_HOW TO COMPLETE THIS TASK_
Restrict the output to the lines below starting at the one that contains "Click the 12:59:14 bar countdown timer" and ending at the one that contains "Select position slot", and restate them word for word, both ends included.

_STORED DATA_

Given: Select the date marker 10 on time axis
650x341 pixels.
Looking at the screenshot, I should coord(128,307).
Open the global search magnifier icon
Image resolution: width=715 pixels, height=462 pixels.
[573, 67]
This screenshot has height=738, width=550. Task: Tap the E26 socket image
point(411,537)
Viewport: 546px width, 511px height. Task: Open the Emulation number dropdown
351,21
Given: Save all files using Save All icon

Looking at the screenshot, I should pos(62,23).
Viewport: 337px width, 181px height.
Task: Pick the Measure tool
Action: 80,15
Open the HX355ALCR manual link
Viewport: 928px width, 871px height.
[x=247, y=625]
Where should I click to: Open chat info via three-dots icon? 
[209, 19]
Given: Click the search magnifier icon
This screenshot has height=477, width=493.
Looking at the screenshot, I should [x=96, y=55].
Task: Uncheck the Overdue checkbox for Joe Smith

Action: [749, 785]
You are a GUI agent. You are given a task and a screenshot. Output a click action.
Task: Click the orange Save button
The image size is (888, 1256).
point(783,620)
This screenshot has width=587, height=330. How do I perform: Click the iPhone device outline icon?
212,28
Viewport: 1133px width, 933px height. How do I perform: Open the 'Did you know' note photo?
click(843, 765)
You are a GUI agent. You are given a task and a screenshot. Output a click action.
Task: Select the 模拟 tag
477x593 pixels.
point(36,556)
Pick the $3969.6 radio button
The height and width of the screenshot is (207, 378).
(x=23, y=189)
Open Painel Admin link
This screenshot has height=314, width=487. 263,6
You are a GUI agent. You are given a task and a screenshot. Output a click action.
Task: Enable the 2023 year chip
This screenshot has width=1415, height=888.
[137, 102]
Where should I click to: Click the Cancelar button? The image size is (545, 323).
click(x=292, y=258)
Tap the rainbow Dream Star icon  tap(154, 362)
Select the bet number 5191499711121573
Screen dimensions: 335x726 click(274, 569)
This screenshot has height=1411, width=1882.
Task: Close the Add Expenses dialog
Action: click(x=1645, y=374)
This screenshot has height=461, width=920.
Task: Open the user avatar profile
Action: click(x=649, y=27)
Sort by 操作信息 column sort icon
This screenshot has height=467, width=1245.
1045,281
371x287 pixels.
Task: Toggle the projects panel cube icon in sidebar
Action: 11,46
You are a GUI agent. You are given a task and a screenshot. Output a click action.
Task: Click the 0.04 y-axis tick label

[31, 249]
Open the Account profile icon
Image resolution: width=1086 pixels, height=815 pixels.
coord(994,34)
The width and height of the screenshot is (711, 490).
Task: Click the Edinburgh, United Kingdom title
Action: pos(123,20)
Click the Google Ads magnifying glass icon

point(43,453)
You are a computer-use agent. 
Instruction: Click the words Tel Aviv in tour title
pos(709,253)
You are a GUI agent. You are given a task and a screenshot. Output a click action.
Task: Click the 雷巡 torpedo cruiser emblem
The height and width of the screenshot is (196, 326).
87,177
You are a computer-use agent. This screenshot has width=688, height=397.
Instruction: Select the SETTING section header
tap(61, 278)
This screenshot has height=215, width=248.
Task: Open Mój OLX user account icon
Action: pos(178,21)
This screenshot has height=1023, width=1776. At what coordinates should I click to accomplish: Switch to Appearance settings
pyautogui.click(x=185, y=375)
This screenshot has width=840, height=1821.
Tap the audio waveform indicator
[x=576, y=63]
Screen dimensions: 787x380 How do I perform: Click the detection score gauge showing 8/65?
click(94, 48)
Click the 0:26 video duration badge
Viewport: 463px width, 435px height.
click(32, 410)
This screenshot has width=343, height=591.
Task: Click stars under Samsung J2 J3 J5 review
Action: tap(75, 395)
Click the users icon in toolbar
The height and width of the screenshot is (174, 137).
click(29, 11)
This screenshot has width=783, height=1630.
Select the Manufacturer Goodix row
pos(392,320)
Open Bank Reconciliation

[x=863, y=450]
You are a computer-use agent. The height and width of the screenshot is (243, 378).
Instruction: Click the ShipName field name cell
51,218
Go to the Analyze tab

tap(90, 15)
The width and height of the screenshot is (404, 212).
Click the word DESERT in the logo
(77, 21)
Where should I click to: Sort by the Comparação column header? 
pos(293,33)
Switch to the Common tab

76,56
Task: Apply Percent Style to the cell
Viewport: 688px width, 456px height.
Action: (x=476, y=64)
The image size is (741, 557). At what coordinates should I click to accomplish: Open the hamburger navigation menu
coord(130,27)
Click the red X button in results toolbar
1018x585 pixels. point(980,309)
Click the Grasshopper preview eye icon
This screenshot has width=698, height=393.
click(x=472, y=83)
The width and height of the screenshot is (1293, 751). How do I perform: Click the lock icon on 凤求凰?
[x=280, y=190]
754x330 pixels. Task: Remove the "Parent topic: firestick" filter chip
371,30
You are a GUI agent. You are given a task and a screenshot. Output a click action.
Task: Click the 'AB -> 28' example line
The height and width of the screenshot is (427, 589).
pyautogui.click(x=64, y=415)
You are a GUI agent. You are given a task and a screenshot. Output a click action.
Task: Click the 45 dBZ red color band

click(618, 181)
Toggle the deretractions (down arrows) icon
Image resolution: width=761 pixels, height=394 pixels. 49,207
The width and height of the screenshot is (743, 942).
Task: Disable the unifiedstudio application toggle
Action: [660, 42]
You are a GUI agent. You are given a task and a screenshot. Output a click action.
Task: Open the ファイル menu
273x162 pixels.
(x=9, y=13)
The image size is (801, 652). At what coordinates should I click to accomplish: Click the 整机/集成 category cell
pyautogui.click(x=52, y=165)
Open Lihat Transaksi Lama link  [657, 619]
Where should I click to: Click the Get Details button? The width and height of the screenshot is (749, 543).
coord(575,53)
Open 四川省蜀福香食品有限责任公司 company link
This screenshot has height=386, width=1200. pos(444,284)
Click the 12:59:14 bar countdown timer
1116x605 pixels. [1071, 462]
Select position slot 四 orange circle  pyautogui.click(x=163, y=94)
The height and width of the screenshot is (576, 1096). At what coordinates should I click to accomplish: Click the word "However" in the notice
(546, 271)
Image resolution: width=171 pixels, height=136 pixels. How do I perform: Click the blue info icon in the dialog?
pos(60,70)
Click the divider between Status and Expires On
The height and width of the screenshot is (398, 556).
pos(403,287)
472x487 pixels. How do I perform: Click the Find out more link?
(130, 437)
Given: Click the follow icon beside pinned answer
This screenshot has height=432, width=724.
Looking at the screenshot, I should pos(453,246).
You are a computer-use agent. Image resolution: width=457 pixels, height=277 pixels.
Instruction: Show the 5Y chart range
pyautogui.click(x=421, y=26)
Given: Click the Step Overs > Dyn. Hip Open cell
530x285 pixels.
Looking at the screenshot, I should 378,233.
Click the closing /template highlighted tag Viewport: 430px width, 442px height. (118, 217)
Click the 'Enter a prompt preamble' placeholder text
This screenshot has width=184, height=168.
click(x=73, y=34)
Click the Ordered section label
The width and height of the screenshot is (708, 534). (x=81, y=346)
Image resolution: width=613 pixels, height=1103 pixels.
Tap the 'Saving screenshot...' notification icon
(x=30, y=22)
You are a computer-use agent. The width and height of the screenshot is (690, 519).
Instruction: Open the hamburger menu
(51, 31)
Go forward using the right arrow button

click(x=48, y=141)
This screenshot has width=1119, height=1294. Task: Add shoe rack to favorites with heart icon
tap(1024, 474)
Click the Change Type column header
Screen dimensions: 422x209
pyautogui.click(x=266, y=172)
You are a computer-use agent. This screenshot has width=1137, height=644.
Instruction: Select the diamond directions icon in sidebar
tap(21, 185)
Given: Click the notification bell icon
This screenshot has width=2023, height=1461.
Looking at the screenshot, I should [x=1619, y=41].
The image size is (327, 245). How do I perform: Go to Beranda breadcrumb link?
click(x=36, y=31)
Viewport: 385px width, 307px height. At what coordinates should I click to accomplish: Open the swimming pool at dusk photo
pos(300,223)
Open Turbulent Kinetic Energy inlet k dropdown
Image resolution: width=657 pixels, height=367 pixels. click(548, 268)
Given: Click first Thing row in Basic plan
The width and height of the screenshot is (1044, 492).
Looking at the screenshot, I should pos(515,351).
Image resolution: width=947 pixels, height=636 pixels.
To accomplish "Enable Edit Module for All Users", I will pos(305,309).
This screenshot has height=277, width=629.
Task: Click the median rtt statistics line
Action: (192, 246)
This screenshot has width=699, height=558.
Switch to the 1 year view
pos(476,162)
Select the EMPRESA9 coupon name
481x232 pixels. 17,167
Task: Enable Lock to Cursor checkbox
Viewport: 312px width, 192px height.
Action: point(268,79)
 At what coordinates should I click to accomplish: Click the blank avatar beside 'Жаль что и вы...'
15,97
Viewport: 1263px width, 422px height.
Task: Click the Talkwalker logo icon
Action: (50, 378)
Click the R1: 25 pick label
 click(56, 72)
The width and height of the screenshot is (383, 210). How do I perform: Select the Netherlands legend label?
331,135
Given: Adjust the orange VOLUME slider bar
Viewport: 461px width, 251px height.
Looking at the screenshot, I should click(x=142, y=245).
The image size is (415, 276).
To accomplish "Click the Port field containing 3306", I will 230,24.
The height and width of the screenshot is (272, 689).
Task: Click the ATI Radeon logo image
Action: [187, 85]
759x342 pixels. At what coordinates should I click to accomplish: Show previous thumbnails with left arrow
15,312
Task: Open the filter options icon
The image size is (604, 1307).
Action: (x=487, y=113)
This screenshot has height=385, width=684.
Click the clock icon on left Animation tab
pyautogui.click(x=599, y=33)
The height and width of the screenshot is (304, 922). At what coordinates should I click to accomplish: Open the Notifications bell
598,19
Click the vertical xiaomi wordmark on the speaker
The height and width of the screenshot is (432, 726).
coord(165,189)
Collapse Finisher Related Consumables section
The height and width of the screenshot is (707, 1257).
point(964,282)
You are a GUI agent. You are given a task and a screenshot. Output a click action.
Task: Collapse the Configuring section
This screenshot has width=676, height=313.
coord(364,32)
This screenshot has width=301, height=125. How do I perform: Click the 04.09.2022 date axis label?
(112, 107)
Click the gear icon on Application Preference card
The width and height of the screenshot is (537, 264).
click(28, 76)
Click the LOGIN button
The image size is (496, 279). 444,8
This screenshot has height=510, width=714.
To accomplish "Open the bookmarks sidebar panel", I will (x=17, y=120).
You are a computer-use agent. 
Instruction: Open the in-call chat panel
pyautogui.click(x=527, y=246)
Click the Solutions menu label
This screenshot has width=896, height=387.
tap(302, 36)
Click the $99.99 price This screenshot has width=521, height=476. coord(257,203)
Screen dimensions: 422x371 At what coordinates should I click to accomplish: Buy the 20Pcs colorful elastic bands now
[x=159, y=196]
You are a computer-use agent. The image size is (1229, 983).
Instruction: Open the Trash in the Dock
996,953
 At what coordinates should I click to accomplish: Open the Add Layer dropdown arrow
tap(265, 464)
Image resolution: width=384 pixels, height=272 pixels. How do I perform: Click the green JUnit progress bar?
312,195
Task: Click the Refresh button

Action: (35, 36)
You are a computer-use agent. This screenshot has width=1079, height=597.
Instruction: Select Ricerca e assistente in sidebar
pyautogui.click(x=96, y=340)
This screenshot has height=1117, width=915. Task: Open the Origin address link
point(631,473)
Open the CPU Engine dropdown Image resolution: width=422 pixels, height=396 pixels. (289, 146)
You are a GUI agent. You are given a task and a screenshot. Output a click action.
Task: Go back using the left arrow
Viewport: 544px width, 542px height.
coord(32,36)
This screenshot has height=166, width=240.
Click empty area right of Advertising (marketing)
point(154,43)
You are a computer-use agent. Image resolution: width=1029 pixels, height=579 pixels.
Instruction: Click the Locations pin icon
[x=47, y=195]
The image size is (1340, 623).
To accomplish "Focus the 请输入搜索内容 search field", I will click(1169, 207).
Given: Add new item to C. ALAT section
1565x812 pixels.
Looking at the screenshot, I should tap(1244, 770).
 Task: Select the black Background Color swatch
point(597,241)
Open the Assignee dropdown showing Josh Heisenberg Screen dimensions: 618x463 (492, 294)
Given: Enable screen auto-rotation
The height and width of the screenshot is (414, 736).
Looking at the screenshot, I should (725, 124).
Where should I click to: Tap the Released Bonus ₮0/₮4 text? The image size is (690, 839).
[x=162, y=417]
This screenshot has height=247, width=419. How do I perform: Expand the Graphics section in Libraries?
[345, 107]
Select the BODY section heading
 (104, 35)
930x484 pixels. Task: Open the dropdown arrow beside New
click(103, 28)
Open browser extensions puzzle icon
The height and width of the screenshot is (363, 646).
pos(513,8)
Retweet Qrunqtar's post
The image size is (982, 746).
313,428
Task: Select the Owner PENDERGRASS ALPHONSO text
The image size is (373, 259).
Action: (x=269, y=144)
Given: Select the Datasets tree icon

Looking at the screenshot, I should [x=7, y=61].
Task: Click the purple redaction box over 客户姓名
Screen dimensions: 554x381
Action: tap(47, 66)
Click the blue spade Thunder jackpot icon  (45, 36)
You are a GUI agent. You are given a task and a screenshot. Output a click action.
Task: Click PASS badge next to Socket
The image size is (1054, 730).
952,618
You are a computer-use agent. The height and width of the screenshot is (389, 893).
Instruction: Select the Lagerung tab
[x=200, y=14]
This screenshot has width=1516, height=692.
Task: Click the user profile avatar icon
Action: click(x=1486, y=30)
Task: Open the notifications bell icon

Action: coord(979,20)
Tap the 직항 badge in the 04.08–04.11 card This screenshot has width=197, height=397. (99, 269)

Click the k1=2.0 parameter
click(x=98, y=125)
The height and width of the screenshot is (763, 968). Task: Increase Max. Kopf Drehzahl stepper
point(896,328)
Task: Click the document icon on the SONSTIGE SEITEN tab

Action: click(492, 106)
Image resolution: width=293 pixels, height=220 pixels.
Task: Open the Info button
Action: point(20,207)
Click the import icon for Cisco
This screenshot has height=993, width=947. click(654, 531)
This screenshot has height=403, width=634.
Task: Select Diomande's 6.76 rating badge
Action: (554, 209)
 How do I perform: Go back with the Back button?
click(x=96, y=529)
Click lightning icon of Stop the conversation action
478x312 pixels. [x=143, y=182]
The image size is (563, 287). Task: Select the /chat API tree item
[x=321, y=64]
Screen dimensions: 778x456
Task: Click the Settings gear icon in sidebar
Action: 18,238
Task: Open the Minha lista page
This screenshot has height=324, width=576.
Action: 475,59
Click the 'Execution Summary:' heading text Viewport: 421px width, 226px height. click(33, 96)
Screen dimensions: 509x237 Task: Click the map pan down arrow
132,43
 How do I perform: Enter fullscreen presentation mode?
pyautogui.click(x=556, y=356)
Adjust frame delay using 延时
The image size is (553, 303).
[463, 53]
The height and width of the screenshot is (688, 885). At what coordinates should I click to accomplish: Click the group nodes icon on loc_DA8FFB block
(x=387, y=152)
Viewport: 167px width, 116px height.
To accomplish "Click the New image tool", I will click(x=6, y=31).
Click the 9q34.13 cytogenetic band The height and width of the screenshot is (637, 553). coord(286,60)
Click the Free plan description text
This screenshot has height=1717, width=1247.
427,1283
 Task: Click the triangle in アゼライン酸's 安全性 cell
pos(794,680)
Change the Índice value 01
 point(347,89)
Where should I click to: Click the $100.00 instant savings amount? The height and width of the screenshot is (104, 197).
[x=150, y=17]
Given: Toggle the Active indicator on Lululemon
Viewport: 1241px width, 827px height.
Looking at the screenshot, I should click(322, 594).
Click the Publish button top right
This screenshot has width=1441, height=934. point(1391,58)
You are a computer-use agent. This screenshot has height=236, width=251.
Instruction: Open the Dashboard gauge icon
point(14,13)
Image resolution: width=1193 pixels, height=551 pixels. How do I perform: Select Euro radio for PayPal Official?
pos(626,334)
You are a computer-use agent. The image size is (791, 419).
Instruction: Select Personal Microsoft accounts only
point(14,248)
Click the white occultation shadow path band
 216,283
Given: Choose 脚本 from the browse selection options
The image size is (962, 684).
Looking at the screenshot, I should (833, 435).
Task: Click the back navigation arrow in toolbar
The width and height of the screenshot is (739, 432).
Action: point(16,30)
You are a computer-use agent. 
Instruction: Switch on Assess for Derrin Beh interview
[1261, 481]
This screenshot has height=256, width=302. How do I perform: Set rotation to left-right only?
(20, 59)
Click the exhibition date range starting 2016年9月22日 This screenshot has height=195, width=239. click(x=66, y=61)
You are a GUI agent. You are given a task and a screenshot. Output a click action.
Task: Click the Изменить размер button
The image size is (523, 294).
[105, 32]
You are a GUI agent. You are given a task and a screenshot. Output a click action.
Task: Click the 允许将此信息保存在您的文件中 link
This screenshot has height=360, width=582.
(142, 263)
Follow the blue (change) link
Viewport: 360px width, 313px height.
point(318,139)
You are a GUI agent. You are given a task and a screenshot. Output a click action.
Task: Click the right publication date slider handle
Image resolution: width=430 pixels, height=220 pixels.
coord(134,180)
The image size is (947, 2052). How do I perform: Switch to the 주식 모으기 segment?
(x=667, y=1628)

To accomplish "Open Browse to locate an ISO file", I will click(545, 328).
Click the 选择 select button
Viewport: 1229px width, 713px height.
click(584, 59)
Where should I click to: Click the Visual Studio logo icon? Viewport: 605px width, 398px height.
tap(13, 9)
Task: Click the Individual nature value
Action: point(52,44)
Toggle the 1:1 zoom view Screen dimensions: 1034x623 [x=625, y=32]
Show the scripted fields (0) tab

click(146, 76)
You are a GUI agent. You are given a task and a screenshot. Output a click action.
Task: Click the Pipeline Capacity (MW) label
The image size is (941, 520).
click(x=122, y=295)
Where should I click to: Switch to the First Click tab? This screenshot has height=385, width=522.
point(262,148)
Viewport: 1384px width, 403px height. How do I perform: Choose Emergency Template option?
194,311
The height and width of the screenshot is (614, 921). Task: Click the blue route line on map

_RESPONSE_
Click the 12:59:14 bar countdown timer
1116x605 pixels. [1071, 462]
Select position slot 四 orange circle  pyautogui.click(x=163, y=94)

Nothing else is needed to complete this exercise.